Today we will light the red candle that is the symbol for HIV/AIDS — it is a candle of remembrance; a candle of perseverance; a candle of hope. As we participate in this ceremony I hear the words of the Rev. Dr. Martin Luther King, Jr. saying, “Hate cannot drive out hate; only love can do that … Darkness cannot drive out darkness; only light can do that. …” I encourage you to light a candle today to help bring light into the darkness of the denial, stigma, fear, poverty, and homophobia, violations of human rights and discrimination that still fuel the spread of HIV. Light permeates darkness — protection of human rights is fundamental to preventing the spread of HIV/AIDS.

Whether you are a person living with HIV/AIDS or one who is affected by HIV/AIDS, we are all living with HIV/AIDS. The story of HIV/AIDS continues to span the fullness of our shared humanity — the journey from remembrance to inspiration … from death to survival … from our capacity to harm one another with stigma and shame to our capacity to provide healing and compassion.
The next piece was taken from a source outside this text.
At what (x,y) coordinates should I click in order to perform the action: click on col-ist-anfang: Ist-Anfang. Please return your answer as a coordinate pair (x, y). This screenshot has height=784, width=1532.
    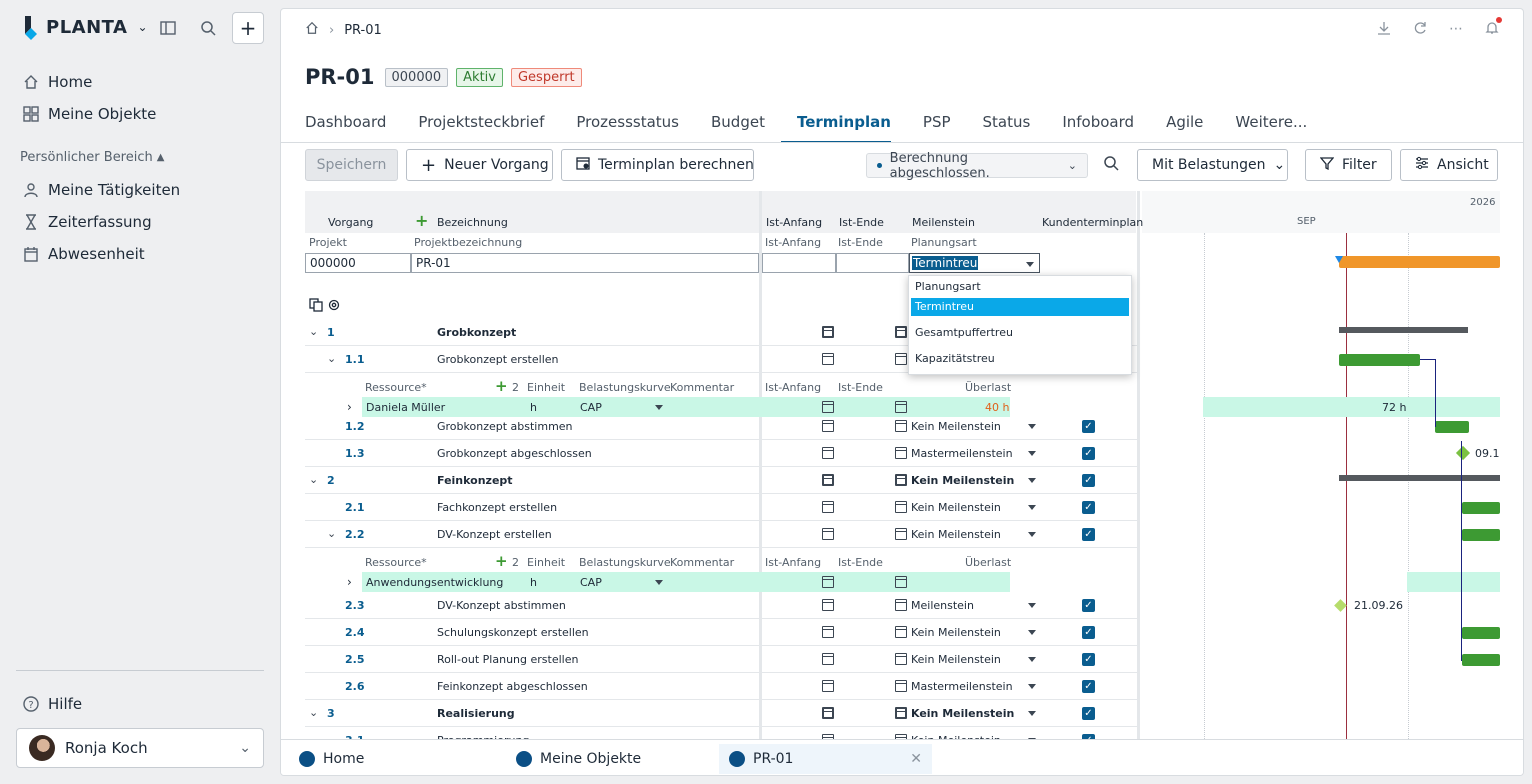
    Looking at the image, I should click on (794, 222).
HIV/AIDS is the ground on which Hope can be lost or nurtured. Today I call on you to nurture hope.

I realize that your experiences and understandings may be very different from mine, and likewise mine from yours. But rather than letting the enormity of HIV/AIDS overwhelm you, on this day I encourage you to embrace it even with the risks of grief or pain or uncertainty. Embrace it remembering the time when Silence = Death.  Embrace it understanding that Help = Hope. Embrace the past with remembrance while you embrace the future with longing. Walk forward with me today toward survival, inspiration, healing, and compassion … look forward with Hope.

We nurture hope together by caring, by getting involved, and by affecting change. Mahatma Gandhi taught us to “be the change we want to see in the world.” Change begins with you and me — individuals who care enough to risk becoming involved in something that may break our hearts but that can be the best thing that we will ever do with our lives. Everyone can do something to help reduce the spread of HIV/AIDS; therefore each one of us can make a difference. Begin today by lighting a candle and letting that candle be your symbol of hope, your act of remembrance, your inspiration and motivation to help bring change for tomorrow.

Through these years my faith has been a great strength to me, so let me share with you these words from St. Teresa of Avila: “God has no body now on earth but ours; no hands but ours; no feet but ours … through our eyes God’s compassion looks out on the world. ...” Today I remember my friends. Through my words hear their call to you and me. Let the message of World AIDS Day reach you today. Let the flame of your candle ignite passion in you.